The Studio Museum's associate curator Lauren Haynes writes that Thomas "pointedly rejected painting about struggle and crisis." She believed instead that the beauty she generated offset the world's horrors and inhumanities. I particularly gravitated toward Thomas's approach to historic events like the March on Washington and the US space program.

Thomas, who once said, "I've never bothered painting the ugly things in life," made work that implores the viewer to find grace around every corner, in unexpected places, as she does in March on Washington (1964), in which blurred figures of protesters fill the canvas with arms raised and placards in hand. Each person is outlined as an individual, but they are faceless and grouped together, emphasizing the power of collective action. In her graphite-and-acrylic piece Apollo 12 "Splash Down" (1970), Thomas imagines the end of the mission, when the space shuttle lands in a body of water via parachute. We see pale-orange dashes at the top of the canvas wind down through reds, greens, and blues to settle into a dotted violet line along the bottom, emulating the parachute's descent into the Pacific Ocean at the end of the Apollo mission. It's a great example of Thomas's celebrations of the superhuman feats of technology alongside the exquisite simplicity of the sea rising to meet the sky.

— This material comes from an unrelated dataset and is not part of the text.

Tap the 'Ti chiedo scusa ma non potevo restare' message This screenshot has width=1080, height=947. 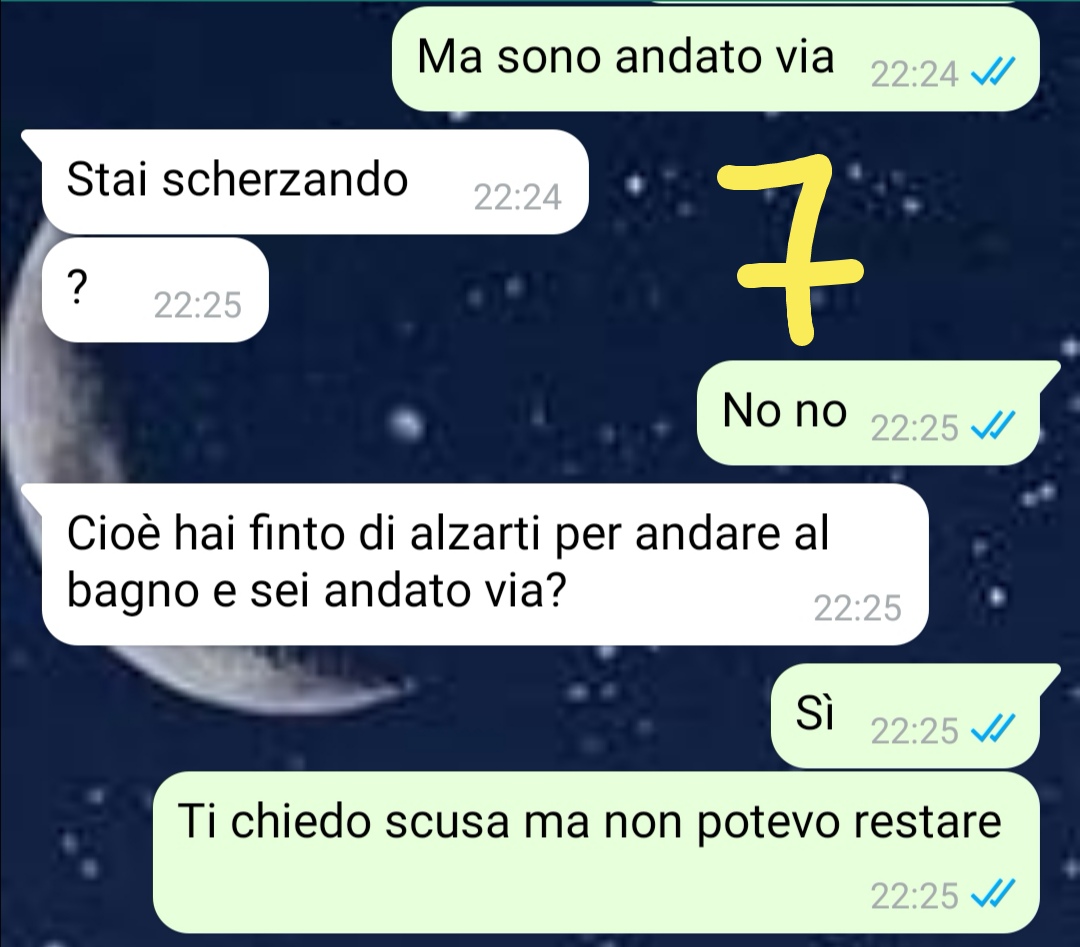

Thomas also found beauty close to home, especially after arthritis kept her there more. That confinement led her to more closely observe her garden and its ever-changing colors, as seen in Iris, Jonquils and Crocuses (1969), in which Thomas imbues innocuous flowers with multidimensional richness and importance; the flowers hang heavy like ropes from the top of the canvas in stripes of blue, orange, and yellow, daring the viewer to ignore their majesty.

As Thomas's work becomes more popular today, both at the Studio Museum and elsewhere, art critics and patrons are clearly interested in seeing more of it. Her excitement and boundless curiosity about the future challenged me to rethink my assumptions about abstraction and age, as she defied stereotypes about senior citizens' engagement with the world. She also reminded me that small moments are not insignificant ones; rather, it's the details that make a grand work shine. "She just pumped … enthusiasm into her work," says art-history professor Darby English, "and it just comes right back out at you."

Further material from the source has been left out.